**EXERCISE DESCRIPTION**
Every line in the following data that has "Item" counts toward the total; state that total alone.

**DATA EXCERPTS**
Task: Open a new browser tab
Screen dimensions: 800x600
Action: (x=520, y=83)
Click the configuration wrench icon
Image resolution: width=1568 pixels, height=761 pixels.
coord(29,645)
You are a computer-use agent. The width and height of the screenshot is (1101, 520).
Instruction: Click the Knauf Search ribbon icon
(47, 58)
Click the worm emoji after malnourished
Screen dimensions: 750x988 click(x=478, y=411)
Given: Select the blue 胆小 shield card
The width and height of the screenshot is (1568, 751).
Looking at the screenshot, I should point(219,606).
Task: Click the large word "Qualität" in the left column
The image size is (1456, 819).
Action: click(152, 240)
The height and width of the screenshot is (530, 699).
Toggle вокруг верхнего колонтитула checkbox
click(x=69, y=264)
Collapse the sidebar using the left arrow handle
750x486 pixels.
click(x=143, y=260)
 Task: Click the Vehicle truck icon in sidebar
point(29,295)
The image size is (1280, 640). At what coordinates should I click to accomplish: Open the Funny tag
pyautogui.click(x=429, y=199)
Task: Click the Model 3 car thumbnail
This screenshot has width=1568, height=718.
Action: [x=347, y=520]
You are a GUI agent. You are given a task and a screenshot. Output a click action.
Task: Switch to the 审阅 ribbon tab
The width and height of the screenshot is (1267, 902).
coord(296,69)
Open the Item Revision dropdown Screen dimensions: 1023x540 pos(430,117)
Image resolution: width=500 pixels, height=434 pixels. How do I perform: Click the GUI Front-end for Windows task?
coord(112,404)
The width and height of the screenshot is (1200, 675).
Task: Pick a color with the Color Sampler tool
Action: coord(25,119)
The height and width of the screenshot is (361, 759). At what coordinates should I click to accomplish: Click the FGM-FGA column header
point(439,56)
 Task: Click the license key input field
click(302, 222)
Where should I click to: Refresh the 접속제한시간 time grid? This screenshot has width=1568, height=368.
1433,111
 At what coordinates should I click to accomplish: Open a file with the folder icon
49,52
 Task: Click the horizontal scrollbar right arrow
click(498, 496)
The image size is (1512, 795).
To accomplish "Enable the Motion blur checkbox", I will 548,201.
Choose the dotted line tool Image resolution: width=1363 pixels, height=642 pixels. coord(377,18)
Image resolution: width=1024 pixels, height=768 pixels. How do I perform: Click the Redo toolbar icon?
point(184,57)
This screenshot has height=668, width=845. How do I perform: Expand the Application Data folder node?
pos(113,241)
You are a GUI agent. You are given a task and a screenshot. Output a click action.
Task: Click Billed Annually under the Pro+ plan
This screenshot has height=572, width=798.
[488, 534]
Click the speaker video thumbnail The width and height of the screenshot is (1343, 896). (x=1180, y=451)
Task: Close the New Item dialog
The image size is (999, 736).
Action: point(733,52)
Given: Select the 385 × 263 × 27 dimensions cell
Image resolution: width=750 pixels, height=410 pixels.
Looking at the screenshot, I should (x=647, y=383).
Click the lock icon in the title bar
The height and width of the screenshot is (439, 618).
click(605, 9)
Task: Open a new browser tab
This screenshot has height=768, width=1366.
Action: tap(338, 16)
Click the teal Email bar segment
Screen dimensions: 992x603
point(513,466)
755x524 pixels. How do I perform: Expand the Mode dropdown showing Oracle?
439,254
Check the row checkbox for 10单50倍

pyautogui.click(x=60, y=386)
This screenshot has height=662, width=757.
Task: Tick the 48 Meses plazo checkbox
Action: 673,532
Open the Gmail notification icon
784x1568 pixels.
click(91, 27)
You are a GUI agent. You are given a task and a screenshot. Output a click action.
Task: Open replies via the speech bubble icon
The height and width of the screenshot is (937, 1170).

**ANSWER**
2